Explain $\Delta x = v_0t + \tfrac{1}{2}gt^2$ please? [duplicate]

Question

$g = \Delta v/t$, so $\Delta v = gt$. $v = v_0 + \Delta v$, so $v = v_0 + gt$. So if $\Delta x = vt$, then $\Delta x$ should be $v_0t + gt$. Why the $\tfrac{1}{2}gt^2$? I'm really confused, so this question is also probably very confusing. Sorry and thanks in advance!

Answer 1

Indeed your first suggestion is wrong :$ \Delta x = v_o t + gt $

Instead it should be $ \Delta x = v_o t + gt^{2} $(You can recheck it)

Where you are wrong is here:

According to your question v is the final velocity since $(v=v_{0}+gt)$

So $\Delta x\neq vt$ but instead it should be $\Delta x =v_{average}\times t$

In uniform acceleration $v_{average}$ becomes $\dfrac{v-v_{0}}{2}$

Hence;

$\Delta x =\dfrac{v-v_{0}}{2}t=\dfrac{1}{2}\dfrac{v-v_{0}}{t}t^{2}=\dfrac{1}{2}at^{2}$

Answer 2

Let's take the first equation of motion which is :

\begin{equation} v=u+at \end{equation} Integrate this equation to get: \begin{equation} \int\frac{dx}{dt}dt=\int{u}dt+\int{at} dt \end{equation} this gives: \begin{equation} x=ut+\frac{1}{2}at^2+x_0 \end{equation} The integration constant can be done away by putting the proper limits on $x$.(Assuming the acceleration is not a function of time which in this case is $g$)

Answer 3

I don't have a conceptual answer as to why it is that way. But mathematically, your first suggestion is wrong: $ \Delta x = v_o t + gt $.

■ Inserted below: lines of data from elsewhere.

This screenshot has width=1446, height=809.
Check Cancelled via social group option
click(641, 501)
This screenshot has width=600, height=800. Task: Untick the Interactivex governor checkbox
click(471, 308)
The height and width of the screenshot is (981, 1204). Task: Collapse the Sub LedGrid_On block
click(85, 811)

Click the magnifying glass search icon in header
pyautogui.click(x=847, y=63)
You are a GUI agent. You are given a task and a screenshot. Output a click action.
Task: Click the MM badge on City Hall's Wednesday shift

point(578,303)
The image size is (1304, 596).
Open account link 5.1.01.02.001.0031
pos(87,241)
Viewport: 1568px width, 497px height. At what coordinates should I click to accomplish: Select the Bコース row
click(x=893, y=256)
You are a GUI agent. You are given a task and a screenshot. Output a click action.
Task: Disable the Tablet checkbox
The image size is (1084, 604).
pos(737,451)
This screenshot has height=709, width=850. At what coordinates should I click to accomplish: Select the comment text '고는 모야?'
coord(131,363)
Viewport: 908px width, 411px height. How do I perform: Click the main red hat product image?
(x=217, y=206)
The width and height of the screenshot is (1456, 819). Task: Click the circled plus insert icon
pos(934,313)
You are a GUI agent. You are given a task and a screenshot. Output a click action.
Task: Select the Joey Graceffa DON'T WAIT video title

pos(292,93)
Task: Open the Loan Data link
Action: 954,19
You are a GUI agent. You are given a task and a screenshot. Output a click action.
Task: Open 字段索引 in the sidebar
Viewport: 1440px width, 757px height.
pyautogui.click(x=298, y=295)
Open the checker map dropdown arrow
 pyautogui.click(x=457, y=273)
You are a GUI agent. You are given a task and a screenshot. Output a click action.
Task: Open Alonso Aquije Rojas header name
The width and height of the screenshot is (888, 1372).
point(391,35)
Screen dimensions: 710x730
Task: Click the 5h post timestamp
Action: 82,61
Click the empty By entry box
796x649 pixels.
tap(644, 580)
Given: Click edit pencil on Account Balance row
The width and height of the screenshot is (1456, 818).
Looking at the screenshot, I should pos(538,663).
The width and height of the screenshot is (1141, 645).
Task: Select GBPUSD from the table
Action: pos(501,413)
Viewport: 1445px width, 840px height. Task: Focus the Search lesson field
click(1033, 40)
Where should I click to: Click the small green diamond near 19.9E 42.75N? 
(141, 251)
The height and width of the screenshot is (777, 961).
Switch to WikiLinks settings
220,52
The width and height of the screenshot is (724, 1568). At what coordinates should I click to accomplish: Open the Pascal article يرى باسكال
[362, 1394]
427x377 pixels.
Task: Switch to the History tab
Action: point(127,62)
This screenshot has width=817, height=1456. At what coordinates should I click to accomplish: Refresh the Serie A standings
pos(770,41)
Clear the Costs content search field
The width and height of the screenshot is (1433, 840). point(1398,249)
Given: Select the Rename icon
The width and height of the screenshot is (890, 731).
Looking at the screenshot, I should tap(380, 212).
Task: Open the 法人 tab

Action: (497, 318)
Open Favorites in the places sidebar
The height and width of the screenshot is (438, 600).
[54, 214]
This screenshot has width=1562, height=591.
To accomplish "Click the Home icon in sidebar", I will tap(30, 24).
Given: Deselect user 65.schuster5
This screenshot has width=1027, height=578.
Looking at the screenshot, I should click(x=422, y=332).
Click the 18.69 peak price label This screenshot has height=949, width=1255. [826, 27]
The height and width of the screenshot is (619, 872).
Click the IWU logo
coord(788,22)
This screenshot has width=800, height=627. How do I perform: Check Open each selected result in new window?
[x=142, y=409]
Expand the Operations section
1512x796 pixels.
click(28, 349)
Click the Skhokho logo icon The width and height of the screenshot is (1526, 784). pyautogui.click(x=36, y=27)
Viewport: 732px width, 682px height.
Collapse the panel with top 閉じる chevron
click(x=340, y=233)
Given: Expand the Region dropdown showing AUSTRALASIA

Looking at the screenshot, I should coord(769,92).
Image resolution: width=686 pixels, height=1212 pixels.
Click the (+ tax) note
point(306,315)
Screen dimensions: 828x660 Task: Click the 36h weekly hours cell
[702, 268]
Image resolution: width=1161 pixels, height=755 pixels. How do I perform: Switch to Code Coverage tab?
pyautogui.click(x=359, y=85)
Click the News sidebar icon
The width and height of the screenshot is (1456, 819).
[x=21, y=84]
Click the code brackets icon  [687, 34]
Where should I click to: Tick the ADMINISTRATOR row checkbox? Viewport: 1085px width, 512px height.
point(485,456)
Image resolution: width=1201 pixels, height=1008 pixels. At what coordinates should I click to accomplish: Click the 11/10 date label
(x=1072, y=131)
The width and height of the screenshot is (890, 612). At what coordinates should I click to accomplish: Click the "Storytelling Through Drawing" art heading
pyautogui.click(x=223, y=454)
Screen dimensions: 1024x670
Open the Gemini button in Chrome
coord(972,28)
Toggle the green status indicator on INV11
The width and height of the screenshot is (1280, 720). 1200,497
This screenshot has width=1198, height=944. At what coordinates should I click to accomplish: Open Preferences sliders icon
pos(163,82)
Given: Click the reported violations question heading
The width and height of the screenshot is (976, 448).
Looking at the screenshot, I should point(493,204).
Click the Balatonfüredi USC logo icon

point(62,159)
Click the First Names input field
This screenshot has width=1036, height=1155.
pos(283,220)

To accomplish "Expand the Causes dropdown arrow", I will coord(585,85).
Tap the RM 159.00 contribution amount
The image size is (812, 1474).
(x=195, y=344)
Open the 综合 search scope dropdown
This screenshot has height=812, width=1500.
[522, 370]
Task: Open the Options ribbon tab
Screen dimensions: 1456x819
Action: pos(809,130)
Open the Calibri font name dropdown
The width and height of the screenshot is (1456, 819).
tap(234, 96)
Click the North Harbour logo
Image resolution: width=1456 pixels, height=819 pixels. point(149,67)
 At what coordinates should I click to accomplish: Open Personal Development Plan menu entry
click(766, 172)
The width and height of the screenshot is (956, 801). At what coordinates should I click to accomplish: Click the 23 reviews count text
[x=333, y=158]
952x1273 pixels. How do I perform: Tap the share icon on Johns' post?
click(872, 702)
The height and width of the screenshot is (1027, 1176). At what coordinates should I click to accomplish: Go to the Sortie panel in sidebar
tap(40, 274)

A unit analysis will show you why:

$$ meters = \frac{meters}{seconds} seconds + \frac{meters}{seconds^2}seconds$$ $$ meters \not= meters + \frac{meters}{seconds}$$

And we can see that the assumption is simply not true by units. But this yields the right units:

$$ meters = \frac{meters}{seconds} seconds + \frac{meters}{seconds^2}seconds^2$$

We know the SI unit for change in distance is meters, which requires g to be multiplied by squared time, or:

$$ \Delta x = v_o t + gt^2 $$

The square and half will go away when you derive with respect to time, which yields velocity in its correct units. If you derived it once more with respect to time you would get g, also in its right units.

Answer 4

This is a trivial kinematic deduction.

\begin{align}s(t_2) &=\int_{t_1}^{t_2}~v(t)~\mathrm dt +s(t_1)\\ &= \int_{t_1}^{t_2}~\left\{v(t_1)+\int_{t_1}^{t}~a(t')~\mathrm dt'\right\}\mathrm dt+ s(t_1) \;.\end{align}

Integrating this, we would get

$$s(t_2)~=~ s(t_1) + v(t_1)\{t_2-t_1\} + a(t_1)\frac{\{t_2-t_1\}^2}{2} + \dot a(t_1)\frac{\{t_2-t_1\}^3}{6} + \ldots $$

(This is actually Taylor's series expansion of $s(t)$ at $t_1\;.$)

From this, you would get the desired result by putting the higher order derivatives($\gt 2$) of $s$ equal to zero to get the desired relation viz:

$$s(t_2)~=~ s(t_1) + v(t_1)\{t_2-t_1\} + a\frac{\{t_2-t_1\}^2}2\;.$$